WORK TO COMPLETE — Restate, word for word, each record that follows.

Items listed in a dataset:
- Opening Delimiter -
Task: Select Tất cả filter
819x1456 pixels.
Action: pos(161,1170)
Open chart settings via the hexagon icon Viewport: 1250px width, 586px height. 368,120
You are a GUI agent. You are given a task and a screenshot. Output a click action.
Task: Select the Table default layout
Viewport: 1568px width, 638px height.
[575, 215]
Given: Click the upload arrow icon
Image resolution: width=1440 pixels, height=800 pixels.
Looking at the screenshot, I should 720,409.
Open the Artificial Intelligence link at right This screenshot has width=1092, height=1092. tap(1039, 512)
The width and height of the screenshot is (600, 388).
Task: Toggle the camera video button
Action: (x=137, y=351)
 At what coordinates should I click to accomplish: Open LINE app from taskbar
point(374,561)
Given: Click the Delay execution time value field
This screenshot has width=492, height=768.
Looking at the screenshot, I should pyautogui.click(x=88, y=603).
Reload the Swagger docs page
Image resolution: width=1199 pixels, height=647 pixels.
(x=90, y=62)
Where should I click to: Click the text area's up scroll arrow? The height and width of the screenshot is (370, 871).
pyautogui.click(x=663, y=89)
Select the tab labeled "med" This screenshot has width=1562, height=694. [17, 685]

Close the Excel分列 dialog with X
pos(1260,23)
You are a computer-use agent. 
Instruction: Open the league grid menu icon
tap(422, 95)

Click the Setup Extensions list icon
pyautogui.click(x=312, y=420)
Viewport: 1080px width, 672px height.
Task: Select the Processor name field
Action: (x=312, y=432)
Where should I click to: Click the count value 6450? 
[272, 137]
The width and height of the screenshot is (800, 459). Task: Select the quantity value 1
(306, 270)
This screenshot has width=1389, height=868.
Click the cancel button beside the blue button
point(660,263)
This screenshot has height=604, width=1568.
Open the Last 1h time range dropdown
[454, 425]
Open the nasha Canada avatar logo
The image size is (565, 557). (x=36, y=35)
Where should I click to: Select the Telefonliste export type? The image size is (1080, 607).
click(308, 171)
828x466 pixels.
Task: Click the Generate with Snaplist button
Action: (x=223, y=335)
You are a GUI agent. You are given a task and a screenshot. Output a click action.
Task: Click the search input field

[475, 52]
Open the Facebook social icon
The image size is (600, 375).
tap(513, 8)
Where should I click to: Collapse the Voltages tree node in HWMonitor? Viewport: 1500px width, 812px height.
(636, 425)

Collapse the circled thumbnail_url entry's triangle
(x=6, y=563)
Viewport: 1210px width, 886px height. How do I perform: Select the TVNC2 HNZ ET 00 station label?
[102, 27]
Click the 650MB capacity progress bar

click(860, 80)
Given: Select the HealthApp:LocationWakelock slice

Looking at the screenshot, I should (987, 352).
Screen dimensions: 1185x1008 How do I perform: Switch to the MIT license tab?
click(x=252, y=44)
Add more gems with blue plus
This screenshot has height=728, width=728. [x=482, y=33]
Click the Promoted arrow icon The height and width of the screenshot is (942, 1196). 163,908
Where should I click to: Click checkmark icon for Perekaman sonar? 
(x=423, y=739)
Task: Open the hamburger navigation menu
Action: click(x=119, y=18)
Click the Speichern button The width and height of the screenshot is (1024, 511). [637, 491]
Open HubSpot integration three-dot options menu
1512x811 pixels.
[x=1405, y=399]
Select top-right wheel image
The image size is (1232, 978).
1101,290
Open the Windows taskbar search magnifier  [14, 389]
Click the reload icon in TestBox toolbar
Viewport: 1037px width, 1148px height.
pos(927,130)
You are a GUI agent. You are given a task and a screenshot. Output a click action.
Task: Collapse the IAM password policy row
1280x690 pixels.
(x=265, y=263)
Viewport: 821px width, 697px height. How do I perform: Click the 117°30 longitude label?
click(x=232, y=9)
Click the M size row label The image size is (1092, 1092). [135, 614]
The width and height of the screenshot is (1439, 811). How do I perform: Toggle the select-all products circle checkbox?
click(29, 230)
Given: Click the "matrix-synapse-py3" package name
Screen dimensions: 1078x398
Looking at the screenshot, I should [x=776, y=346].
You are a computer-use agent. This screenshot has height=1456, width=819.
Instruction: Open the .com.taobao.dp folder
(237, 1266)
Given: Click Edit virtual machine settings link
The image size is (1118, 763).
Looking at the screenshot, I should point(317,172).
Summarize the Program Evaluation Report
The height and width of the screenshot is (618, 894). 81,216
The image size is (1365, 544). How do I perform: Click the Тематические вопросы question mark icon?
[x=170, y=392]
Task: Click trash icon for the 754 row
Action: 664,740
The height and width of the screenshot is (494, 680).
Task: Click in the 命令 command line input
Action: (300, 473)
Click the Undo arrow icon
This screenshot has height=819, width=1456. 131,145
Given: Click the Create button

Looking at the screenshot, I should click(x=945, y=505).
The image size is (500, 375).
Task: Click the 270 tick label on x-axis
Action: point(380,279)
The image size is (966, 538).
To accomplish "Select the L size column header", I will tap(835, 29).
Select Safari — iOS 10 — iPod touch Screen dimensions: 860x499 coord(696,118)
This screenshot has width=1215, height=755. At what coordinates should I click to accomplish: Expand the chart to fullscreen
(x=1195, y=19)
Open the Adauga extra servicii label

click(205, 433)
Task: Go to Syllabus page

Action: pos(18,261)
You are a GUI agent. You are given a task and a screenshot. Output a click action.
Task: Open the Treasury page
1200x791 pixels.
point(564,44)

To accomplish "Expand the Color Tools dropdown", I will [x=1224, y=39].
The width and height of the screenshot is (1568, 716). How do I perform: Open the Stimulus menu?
- Closing Delimiter -
OUTPUT —
Task: Select Tất cả filter
819x1456 pixels.
Action: pos(161,1170)
Open chart settings via the hexagon icon Viewport: 1250px width, 586px height. 368,120
You are a GUI agent. You are given a task and a screenshot. Output a click action.
Task: Select the Table default layout
Viewport: 1568px width, 638px height.
[575, 215]
Given: Click the upload arrow icon
Image resolution: width=1440 pixels, height=800 pixels.
Looking at the screenshot, I should 720,409.
Open the Artificial Intelligence link at right This screenshot has width=1092, height=1092. tap(1039, 512)
The width and height of the screenshot is (600, 388).
Task: Toggle the camera video button
Action: (x=137, y=351)
 At what coordinates should I click to accomplish: Open LINE app from taskbar
point(374,561)
Given: Click the Delay execution time value field
This screenshot has width=492, height=768.
Looking at the screenshot, I should pyautogui.click(x=88, y=603).
Reload the Swagger docs page
Image resolution: width=1199 pixels, height=647 pixels.
(x=90, y=62)
Where should I click to: Click the text area's up scroll arrow? The height and width of the screenshot is (370, 871).
pyautogui.click(x=663, y=89)
Select the tab labeled "med" This screenshot has width=1562, height=694. [17, 685]

Close the Excel分列 dialog with X
pos(1260,23)
You are a computer-use agent. 
Instruction: Open the league grid menu icon
tap(422, 95)

Click the Setup Extensions list icon
pyautogui.click(x=312, y=420)
Viewport: 1080px width, 672px height.
Task: Select the Processor name field
Action: (x=312, y=432)
Where should I click to: Click the count value 6450? 
[272, 137]
The width and height of the screenshot is (800, 459). Task: Select the quantity value 1
(306, 270)
This screenshot has width=1389, height=868.
Click the cancel button beside the blue button
point(660,263)
This screenshot has height=604, width=1568.
Open the Last 1h time range dropdown
[454, 425]
Open the nasha Canada avatar logo
The image size is (565, 557). (x=36, y=35)
Where should I click to: Select the Telefonliste export type? The image size is (1080, 607).
click(308, 171)
828x466 pixels.
Task: Click the Generate with Snaplist button
Action: (x=223, y=335)
You are a GUI agent. You are given a task and a screenshot. Output a click action.
Task: Click the search input field

[475, 52]
Open the Facebook social icon
The image size is (600, 375).
tap(513, 8)
Where should I click to: Collapse the Voltages tree node in HWMonitor? Viewport: 1500px width, 812px height.
(636, 425)

Collapse the circled thumbnail_url entry's triangle
(x=6, y=563)
Viewport: 1210px width, 886px height. How do I perform: Select the TVNC2 HNZ ET 00 station label?
[102, 27]
Click the 650MB capacity progress bar

click(860, 80)
Given: Select the HealthApp:LocationWakelock slice

Looking at the screenshot, I should (987, 352).
Screen dimensions: 1185x1008 How do I perform: Switch to the MIT license tab?
click(x=252, y=44)
Add more gems with blue plus
This screenshot has height=728, width=728. [x=482, y=33]
Click the Promoted arrow icon The height and width of the screenshot is (942, 1196). 163,908
Where should I click to: Click checkmark icon for Perekaman sonar? 
(x=423, y=739)
Task: Open the hamburger navigation menu
Action: click(x=119, y=18)
Click the Speichern button The width and height of the screenshot is (1024, 511). [637, 491]
Open HubSpot integration three-dot options menu
1512x811 pixels.
[x=1405, y=399]
Select top-right wheel image
The image size is (1232, 978).
1101,290
Open the Windows taskbar search magnifier  [14, 389]
Click the reload icon in TestBox toolbar
Viewport: 1037px width, 1148px height.
pos(927,130)
You are a GUI agent. You are given a task and a screenshot. Output a click action.
Task: Collapse the IAM password policy row
1280x690 pixels.
(x=265, y=263)
Viewport: 821px width, 697px height. How do I perform: Click the 117°30 longitude label?
click(x=232, y=9)
Click the M size row label The image size is (1092, 1092). [135, 614]
The width and height of the screenshot is (1439, 811). How do I perform: Toggle the select-all products circle checkbox?
click(29, 230)
Given: Click the "matrix-synapse-py3" package name
Screen dimensions: 1078x398
Looking at the screenshot, I should [x=776, y=346].
You are a computer-use agent. This screenshot has height=1456, width=819.
Instruction: Open the .com.taobao.dp folder
(237, 1266)
Given: Click Edit virtual machine settings link
The image size is (1118, 763).
Looking at the screenshot, I should point(317,172).
Summarize the Program Evaluation Report
The height and width of the screenshot is (618, 894). 81,216
The image size is (1365, 544). How do I perform: Click the Тематические вопросы question mark icon?
[x=170, y=392]
Task: Click trash icon for the 754 row
Action: 664,740
The height and width of the screenshot is (494, 680).
Task: Click in the 命令 command line input
Action: (300, 473)
Click the Undo arrow icon
This screenshot has height=819, width=1456. 131,145
Given: Click the Create button

Looking at the screenshot, I should click(x=945, y=505).
The image size is (500, 375).
Task: Click the 270 tick label on x-axis
Action: point(380,279)
The image size is (966, 538).
To accomplish "Select the L size column header", I will tap(835, 29).
Select Safari — iOS 10 — iPod touch Screen dimensions: 860x499 coord(696,118)
This screenshot has width=1215, height=755. At what coordinates should I click to accomplish: Expand the chart to fullscreen
(x=1195, y=19)
Open the Adauga extra servicii label

click(205, 433)
Task: Go to Syllabus page

Action: pos(18,261)
You are a GUI agent. You are given a task and a screenshot. Output a click action.
Task: Open the Treasury page
1200x791 pixels.
point(564,44)

To accomplish "Expand the Color Tools dropdown", I will [x=1224, y=39].
The width and height of the screenshot is (1568, 716). How do I perform: Open the Stimulus menu?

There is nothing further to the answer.